The Russian Rhythmic Gymnastics National Championship (Чемпионат России по художественной гимнастике) is an annual rhythmic gymnastics national competition in Russia.

==History==
The Russian Gymnastics Federation of the Russian Soviet Federative Socialist Republic was established in 1963. For many years, it was a division of the Rhythmic Gymnastics Federation of the USSR that contributed to the development of gymnastics in the RSFSR as an independent sport by strengthening its financial base, improving the methods and practice of the training process, and facilitating the growth of the sport.

The "Russian Rhythmic Gymnastics Federation" (abbreviated VFHG) is a Russian public organization.
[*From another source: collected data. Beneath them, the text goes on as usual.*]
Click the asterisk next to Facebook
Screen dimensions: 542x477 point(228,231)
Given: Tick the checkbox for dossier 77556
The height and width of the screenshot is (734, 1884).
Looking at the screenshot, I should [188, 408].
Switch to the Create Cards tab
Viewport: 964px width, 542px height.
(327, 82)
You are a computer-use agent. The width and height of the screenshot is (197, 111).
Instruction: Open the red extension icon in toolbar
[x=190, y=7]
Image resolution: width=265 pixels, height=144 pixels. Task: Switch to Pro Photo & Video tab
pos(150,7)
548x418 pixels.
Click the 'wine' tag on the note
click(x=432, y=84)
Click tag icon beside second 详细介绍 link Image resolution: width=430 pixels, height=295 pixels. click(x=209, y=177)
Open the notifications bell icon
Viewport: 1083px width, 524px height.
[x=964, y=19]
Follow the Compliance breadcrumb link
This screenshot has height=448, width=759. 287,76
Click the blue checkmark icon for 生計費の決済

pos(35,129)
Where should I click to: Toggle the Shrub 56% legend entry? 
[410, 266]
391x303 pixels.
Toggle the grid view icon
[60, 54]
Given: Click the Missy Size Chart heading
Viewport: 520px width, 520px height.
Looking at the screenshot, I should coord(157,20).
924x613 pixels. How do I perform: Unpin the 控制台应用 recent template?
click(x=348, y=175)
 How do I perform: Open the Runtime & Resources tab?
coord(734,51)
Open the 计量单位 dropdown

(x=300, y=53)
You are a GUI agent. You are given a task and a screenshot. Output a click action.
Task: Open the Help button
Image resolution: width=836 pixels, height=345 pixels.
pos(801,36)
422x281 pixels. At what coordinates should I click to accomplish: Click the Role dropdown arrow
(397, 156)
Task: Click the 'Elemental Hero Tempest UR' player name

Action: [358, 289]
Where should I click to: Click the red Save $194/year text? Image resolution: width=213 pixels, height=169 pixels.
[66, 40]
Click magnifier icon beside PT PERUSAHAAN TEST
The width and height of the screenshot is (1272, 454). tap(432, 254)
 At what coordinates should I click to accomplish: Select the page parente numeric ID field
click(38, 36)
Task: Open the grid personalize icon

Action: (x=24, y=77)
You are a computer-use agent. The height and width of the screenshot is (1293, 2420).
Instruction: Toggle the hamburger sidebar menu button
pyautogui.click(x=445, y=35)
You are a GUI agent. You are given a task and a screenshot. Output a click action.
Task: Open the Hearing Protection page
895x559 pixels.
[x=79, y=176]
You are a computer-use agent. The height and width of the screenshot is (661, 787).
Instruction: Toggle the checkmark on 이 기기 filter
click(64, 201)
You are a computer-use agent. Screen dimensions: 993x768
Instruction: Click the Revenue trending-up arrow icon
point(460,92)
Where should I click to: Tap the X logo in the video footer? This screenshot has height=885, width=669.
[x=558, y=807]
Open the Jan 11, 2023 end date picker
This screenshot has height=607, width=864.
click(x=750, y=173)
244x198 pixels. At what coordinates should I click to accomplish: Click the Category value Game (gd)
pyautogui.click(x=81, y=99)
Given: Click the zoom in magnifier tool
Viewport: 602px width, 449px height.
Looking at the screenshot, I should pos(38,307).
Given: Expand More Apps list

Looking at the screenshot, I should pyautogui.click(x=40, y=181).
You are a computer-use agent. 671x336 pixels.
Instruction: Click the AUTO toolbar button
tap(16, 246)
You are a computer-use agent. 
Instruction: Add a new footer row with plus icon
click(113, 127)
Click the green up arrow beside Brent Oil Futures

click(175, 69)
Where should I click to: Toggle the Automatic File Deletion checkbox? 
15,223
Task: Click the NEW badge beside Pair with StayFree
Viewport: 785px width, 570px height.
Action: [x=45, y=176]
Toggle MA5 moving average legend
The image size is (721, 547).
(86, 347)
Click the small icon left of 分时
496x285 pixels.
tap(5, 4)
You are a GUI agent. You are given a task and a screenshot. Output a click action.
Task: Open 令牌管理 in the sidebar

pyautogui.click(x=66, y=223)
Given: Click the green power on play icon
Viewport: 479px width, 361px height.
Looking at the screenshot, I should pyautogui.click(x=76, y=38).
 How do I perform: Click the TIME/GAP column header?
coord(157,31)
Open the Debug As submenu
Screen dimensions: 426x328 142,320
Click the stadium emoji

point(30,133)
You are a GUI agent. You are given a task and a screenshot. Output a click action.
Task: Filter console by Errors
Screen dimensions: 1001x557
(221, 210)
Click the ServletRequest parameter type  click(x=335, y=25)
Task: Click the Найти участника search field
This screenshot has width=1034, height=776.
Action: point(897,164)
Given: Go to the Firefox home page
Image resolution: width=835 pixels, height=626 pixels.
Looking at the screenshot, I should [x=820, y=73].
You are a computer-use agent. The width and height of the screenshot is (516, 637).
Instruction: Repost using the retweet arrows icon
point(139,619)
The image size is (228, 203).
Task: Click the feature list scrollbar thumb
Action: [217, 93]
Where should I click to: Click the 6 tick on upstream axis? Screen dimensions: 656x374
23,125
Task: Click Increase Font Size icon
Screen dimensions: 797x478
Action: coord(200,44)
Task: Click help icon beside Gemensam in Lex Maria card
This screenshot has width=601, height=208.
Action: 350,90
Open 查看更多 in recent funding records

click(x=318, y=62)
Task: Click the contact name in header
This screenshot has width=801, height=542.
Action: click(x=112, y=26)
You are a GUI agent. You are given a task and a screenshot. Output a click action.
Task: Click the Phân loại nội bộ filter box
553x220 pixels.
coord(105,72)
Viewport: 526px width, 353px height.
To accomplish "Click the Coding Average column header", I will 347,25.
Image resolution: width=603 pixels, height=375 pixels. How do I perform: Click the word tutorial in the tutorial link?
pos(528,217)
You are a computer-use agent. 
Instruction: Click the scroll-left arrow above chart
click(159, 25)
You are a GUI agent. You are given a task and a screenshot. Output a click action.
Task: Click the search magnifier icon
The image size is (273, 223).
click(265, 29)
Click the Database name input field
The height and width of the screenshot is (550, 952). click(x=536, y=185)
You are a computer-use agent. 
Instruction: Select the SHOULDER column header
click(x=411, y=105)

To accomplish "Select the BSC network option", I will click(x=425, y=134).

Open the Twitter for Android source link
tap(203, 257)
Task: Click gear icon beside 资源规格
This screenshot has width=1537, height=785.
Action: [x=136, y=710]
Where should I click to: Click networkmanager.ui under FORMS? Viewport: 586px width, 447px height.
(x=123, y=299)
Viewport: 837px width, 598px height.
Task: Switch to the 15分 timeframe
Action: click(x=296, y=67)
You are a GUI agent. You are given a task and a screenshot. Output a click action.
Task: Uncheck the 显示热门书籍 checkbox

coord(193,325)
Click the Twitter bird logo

The federation held their inaugural conference on September 12, 1991, in Ivanovo, and was officially registered with the Ministry of Justice of the RSFSR on January 9, 1992.

Changes and additions to the Charter Conference VFHG were approved on February 16, 1999. The Ministry of Justice of the Russian Federation VFHG issued a new certificate of registration on August 12, 1999.

Since 2019, the competition has been held at the Irina Viner-Usmanova Gymnastics Palace, located near the Novogorsk training center.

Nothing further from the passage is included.